Subsequently, when a jacket with batting was obtained and worn using the side fabric, it was excellent not only in light weight but also in heat storage.

[Comparative Example 2]
In Example 2, it was made to be the same as that of Example 2 except not dip-processing to a compounding composition.

  ADVANTAGE OF THE INVENTION According to this invention, the fabric for textiles and textiles which have the outstanding thermal storage property without impairing lightweight property are provided, The industrial value is very large.

Claims (9)

A fabric for a side fabric composed of multifilaments having a total fineness of 80 dtex or less and a basis weight of 100 g / m ² or less, wherein a resin layer containing an infrared absorber is laminated on at least one side of the fabric. Side fabric.   The side fabric according to claim 1, wherein the multifilament has a single fiber fineness of 1.3 dtex or less.   The side fabric according to claim 1 or 2, wherein the multifilament is made of polyester.
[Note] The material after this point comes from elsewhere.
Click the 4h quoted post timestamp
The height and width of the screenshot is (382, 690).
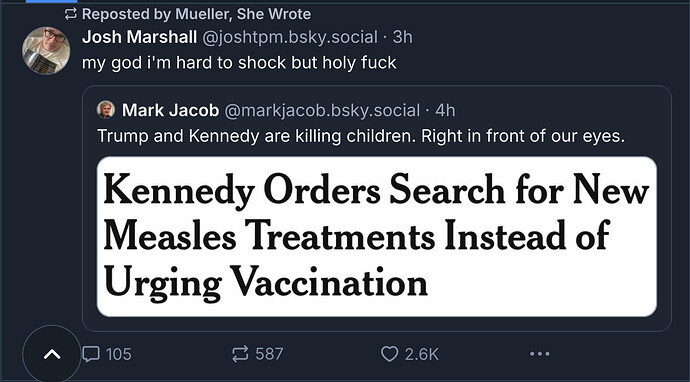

The side fabric according to any one of claims 1 to 3, wherein the cover factor CF defined by the following formula is 1200 or more.
CF = (DWp / 1.1) ^1/2 × MWp + (DWf / 1.1) ^1/2 × MWf
[DWp is the total warp fineness (dtex), MWp is the warp weave density (main / 2.54 cm), DWf
Is the total weft fineness (dtex), and MWf is the weft weave density (main / 2.54 cm). ]   The side fabric according to any one of claims 1 to 4, wherein the fabric is subjected to water-repellent processing and / or calendar processing.   The textile for side places in any one of Claims 1-5 whose said infrared absorber is carbon black or a metal oxide type microparticle.   The side fabric according to claim 1, wherein the resin layer is partially attached on at least one side of the fabric. The side fabric according to any one of claims 1 to 7, wherein the air permeability is in the range of 0.1 to 1.0 cc / cm ² · sec.   A textile product comprising the side fabric according to any one of claims 1 to 8.